Território livre do Araguaia
Reprodução |
O PCdoB chegou ao Araguaia em 1966 com a presença de um de seus mais importantes militantes, Osvaldo Orlando da Costa, o Osvaldão, um carismático negro de quase dois metros, ex-boxeador, ex-oficial do Exército no Rio e engenheiro de mina, com passagem pela China. Os outros militantes chegariam aos poucos, até 1972, e dezenas deles seriam presos nas cercanias do Araguaia ou nas cidades.
Osvaldão foi caçador de peles (mariscador, na linguagem dos camponeses) e dono de garimpo, detalhe que chamaria a atenção dos militares e levantaria suspeitas de que o PCdoB também teria optado por se instalar no Araguaia por sua proximidade com as ricas jazidas de ouro e manganês da Serra dos Carajás, dominada pela Vale.
Com três destacamentos, o A, o B, e o C, instalados numa superfície de aproximadamente sete mil quilômetros quadrados, o PC do B tinha um objetivo claro: criar uma zona liberada ou um território livre e, do campo, liderar uma reação armada que derrubasse a ditadura. A estratégia era de longo prazo, mas acabou sendo abortada.
Nos seis anos de preparativos no Araguaia, o PCdoB criou laços efetivos com a população camponesa, que só soube da estratégia revolucionária quando o conflito estourou. O partido acreditava que os demais grupos que também tentavam se organizar no campo e as massas sindicais nas cidades fortaleceriam a guerrilha.
Em 12 de abril de 1972, quando os militares atacaram, os comunistas tinham conseguido formar um contingente de menos de 70 militantes, a maioria estudantes recrutados nas cidades. O apoio da China e a solidariedade política do Partido do Trabalho da Albânia (PTA) _ com quem o PCdoB também tinha relações _ se tornariam inócuos logo depois dos primeiros combates, ao longo de 1972.

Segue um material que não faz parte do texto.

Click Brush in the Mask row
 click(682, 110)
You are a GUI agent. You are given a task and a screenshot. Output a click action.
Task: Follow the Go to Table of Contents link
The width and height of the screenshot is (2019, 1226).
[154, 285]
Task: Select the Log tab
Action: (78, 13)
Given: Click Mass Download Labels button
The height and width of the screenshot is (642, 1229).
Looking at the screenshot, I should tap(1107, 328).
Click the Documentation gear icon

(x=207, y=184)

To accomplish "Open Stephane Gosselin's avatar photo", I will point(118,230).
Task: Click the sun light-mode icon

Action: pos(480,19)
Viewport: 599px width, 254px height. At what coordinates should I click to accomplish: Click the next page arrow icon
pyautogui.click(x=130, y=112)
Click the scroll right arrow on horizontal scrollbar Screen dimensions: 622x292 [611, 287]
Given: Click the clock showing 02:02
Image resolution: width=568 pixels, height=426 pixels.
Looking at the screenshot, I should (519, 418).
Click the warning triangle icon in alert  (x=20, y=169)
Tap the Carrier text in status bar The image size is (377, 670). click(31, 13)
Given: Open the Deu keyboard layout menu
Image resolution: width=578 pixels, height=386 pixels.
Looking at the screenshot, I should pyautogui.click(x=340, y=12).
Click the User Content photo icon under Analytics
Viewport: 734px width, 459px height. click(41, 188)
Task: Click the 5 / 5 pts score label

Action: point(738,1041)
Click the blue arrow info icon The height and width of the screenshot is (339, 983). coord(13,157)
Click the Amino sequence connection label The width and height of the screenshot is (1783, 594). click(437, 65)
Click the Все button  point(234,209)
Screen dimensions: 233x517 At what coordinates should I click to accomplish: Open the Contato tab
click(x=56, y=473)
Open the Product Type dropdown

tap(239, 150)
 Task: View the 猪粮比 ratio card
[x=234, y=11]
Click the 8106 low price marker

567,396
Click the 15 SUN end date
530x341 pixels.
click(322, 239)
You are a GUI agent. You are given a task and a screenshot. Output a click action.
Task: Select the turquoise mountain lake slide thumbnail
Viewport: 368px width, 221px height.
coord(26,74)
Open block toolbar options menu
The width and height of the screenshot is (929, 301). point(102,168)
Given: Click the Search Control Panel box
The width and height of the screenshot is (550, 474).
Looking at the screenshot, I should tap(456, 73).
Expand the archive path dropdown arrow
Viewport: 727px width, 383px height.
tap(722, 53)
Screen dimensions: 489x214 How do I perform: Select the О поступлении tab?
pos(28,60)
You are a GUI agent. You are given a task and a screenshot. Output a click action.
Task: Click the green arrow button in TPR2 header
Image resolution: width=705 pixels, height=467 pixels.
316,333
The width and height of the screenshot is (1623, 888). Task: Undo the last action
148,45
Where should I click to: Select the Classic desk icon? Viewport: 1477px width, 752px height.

No ano seguinte, depois de uma operação de infiltração conhecida como Sucuri, a guerrilha foi asfixiada, os laços do Araguaia com as cidades foram cortados e os militares dariam curso a caçada e extermínio, encerrados no final de 1974. Pelas estimativas dos militantes, embora tivessem pleno conhecimento do terreno, a guerrilha deveria ser deflagrada dois ou três anos depois. Pega de surpresa, em vez de optar pela defensiva, resolveu medir forças em condições claramente desiguais. Nem plano de recuo havia.
“O confronto se mostrou equivocado. Não era o momento. Não me arrependo, mas não faria isso de novo”, diz o ex-guerrilheiro Dagoberto Alves Costa, para quem o prometido apoio da China, segredo de polichinelo entre os militares, nunca foi visto na prática.
“Nos iludimos acreditando num projeto frágil”, diz ele. Segundo Dagoberto, embora os militantes soubessem que havia apoio externo, os detalhes só eram do conhecimento da direção do partido e só apareceriam se a guerrilha se enraizasse. “A ideia seguia a linha do PC Chinês, de guerra popular revolucionária prolongada, mas o PCdoB não se deu conta que as coisas haviam mudado depois da Segunda Guerra”, diz o ex-guerrilheiro.
Entre o final de 1974 e início de 1975, Ângelo Arroyo, o último comandante, só conseguiu deixar a área com a ajuda do único integrante do grupo de origem camponesa com experiência em movimentação na mata. Micheas Gomes de Almeida, o Zezinho do Araguaia, o retirou da mata e seguiu com ele até São Paulo, onde se despediram para sempre. Arroyo foi morto em 1976 e Zezinho, empregado na construção civil, trocou de nome, perdeu contato com os comunistas e só reapareceria 20 anos depois, quando todos imaginavam que estava morto.